*The problem*:
A verbatim transcript of the lines below, starting at the first and ending with the one that holds "Viewport: 750px width, 1500px height.", is what should be produced.

*****

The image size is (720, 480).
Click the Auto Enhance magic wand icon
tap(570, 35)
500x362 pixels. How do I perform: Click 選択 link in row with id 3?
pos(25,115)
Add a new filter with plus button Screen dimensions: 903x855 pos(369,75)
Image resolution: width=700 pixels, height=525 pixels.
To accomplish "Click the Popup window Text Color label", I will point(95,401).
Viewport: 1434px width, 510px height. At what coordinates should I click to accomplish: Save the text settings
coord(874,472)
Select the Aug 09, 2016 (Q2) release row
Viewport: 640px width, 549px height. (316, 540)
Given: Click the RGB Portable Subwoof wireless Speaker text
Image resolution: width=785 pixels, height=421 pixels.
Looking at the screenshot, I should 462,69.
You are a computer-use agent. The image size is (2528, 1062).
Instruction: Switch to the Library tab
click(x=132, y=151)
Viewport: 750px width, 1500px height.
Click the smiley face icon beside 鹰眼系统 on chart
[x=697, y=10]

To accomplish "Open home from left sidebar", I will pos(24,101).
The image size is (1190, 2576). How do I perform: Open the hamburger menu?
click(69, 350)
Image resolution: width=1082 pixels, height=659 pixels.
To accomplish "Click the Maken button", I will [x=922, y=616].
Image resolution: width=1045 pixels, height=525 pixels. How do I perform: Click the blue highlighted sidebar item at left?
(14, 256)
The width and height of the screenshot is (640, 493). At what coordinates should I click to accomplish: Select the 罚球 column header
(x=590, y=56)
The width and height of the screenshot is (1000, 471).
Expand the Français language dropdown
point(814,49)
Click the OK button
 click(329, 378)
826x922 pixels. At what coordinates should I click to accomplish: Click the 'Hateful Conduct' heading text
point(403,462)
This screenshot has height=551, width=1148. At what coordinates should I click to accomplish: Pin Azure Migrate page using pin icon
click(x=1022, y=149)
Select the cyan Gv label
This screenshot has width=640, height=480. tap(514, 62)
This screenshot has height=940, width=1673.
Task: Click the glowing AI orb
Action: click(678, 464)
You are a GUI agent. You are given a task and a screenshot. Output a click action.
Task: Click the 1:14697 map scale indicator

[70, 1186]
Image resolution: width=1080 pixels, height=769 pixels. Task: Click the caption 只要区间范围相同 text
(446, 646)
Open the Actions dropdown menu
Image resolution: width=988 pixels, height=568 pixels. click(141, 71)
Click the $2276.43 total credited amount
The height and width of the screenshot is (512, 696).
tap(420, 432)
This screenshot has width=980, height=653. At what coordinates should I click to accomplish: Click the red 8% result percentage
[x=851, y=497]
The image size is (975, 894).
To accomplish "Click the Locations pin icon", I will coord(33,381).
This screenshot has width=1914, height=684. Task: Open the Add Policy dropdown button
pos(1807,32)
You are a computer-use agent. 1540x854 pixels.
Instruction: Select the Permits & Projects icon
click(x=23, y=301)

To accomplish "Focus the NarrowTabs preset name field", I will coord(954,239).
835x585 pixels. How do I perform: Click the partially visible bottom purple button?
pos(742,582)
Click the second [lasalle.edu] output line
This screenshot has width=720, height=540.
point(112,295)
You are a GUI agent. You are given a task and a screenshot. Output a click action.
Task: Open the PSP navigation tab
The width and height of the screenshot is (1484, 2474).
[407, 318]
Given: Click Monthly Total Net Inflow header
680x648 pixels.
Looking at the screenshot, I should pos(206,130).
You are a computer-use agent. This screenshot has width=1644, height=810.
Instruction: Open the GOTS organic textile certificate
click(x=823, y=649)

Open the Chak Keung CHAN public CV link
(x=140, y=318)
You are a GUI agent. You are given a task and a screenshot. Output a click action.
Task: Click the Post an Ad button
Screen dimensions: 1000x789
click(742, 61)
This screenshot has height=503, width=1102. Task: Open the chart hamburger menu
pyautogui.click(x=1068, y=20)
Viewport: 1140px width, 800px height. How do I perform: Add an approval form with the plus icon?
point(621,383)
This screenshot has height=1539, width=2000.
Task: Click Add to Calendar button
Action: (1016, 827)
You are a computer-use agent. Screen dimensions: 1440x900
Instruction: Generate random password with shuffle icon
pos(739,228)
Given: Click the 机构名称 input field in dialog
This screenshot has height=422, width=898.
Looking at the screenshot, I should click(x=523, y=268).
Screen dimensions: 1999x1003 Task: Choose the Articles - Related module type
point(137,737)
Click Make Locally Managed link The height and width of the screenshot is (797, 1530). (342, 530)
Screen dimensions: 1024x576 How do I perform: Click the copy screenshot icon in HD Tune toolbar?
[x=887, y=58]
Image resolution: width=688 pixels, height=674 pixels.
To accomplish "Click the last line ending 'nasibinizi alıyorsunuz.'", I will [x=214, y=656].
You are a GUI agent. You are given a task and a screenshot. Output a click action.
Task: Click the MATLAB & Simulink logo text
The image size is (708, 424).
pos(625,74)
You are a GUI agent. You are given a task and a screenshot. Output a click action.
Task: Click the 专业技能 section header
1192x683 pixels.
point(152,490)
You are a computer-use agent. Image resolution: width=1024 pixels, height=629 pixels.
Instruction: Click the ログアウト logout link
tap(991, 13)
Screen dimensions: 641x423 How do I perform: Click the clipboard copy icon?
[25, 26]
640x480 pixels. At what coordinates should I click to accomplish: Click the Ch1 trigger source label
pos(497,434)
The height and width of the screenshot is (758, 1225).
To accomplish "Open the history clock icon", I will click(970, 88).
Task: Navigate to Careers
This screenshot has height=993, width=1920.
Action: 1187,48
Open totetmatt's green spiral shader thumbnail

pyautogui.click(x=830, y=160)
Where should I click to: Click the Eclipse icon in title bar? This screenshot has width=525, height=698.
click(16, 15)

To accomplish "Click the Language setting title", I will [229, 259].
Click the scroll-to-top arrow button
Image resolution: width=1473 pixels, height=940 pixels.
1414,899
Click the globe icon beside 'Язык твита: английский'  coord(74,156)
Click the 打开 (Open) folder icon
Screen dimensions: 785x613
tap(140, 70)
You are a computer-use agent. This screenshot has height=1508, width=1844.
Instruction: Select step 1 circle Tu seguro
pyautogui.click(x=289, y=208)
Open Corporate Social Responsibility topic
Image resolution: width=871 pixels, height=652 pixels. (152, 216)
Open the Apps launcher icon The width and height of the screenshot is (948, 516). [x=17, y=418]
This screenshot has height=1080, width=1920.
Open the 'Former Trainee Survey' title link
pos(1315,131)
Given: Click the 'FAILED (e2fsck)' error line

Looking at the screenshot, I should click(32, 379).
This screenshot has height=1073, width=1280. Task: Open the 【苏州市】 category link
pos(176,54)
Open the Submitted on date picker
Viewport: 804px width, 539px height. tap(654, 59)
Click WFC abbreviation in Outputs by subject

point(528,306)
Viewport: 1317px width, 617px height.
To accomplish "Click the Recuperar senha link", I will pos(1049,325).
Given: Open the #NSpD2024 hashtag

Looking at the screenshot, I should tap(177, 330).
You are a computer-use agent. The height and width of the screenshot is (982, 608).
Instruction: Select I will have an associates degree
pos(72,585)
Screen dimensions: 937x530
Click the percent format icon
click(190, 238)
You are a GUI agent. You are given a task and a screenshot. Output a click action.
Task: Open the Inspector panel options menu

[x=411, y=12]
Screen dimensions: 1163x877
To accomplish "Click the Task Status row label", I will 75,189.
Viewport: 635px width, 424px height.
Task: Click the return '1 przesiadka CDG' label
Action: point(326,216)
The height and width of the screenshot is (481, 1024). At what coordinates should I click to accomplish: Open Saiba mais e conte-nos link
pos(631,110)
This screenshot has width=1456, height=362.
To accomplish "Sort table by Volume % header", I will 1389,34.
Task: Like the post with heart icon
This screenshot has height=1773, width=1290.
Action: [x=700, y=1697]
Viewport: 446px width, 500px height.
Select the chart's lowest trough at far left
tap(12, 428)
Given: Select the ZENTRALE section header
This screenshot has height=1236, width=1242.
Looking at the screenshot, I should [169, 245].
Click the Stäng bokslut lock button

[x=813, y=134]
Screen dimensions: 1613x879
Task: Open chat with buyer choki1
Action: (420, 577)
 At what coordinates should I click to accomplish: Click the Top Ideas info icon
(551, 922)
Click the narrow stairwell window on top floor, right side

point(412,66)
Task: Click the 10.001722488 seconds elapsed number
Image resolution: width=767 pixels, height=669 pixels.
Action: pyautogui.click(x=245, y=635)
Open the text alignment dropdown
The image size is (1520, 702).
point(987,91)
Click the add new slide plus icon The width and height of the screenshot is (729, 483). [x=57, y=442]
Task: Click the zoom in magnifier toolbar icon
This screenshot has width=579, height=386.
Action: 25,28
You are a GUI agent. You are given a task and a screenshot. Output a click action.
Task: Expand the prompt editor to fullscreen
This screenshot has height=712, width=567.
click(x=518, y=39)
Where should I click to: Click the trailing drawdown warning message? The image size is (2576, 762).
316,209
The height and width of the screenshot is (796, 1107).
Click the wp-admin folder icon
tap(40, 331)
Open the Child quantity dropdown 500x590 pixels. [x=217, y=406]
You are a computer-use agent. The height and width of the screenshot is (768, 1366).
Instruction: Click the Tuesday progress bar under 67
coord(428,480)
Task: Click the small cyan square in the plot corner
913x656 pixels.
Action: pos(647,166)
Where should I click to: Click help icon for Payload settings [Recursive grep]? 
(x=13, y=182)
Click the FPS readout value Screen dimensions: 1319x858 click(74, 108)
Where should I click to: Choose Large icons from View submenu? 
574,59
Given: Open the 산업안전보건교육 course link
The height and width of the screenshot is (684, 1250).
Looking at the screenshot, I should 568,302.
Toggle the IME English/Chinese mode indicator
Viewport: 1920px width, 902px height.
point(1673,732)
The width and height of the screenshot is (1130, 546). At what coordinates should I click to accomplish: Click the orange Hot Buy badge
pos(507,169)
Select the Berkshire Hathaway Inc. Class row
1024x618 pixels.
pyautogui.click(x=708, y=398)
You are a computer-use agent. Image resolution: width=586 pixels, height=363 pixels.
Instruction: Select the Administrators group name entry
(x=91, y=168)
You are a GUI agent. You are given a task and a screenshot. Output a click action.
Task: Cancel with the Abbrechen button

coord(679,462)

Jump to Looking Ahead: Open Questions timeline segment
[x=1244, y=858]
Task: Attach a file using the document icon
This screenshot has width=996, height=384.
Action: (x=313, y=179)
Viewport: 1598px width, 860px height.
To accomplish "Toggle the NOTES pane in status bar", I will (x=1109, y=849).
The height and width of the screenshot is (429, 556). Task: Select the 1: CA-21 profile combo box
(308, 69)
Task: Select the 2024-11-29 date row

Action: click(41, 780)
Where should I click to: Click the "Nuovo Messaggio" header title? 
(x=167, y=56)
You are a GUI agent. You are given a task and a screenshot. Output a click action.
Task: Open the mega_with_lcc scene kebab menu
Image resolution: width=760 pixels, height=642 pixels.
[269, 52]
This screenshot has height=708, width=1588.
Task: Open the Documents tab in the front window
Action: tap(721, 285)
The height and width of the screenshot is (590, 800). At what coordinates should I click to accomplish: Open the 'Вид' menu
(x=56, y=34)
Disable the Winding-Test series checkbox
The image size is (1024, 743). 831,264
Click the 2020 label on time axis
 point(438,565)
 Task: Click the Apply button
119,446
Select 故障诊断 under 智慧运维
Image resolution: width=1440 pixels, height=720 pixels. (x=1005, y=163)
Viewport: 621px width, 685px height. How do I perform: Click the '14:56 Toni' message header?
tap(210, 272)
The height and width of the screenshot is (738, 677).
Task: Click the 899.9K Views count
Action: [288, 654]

*****

*Result of the exercise*:
The image size is (720, 480).
Click the Auto Enhance magic wand icon
tap(570, 35)
500x362 pixels. How do I perform: Click 選択 link in row with id 3?
pos(25,115)
Add a new filter with plus button Screen dimensions: 903x855 pos(369,75)
Image resolution: width=700 pixels, height=525 pixels.
To accomplish "Click the Popup window Text Color label", I will point(95,401).
Viewport: 1434px width, 510px height. At what coordinates should I click to accomplish: Save the text settings
coord(874,472)
Select the Aug 09, 2016 (Q2) release row
Viewport: 640px width, 549px height. (316, 540)
Given: Click the RGB Portable Subwoof wireless Speaker text
Image resolution: width=785 pixels, height=421 pixels.
Looking at the screenshot, I should 462,69.
You are a computer-use agent. The image size is (2528, 1062).
Instruction: Switch to the Library tab
click(x=132, y=151)
Viewport: 750px width, 1500px height.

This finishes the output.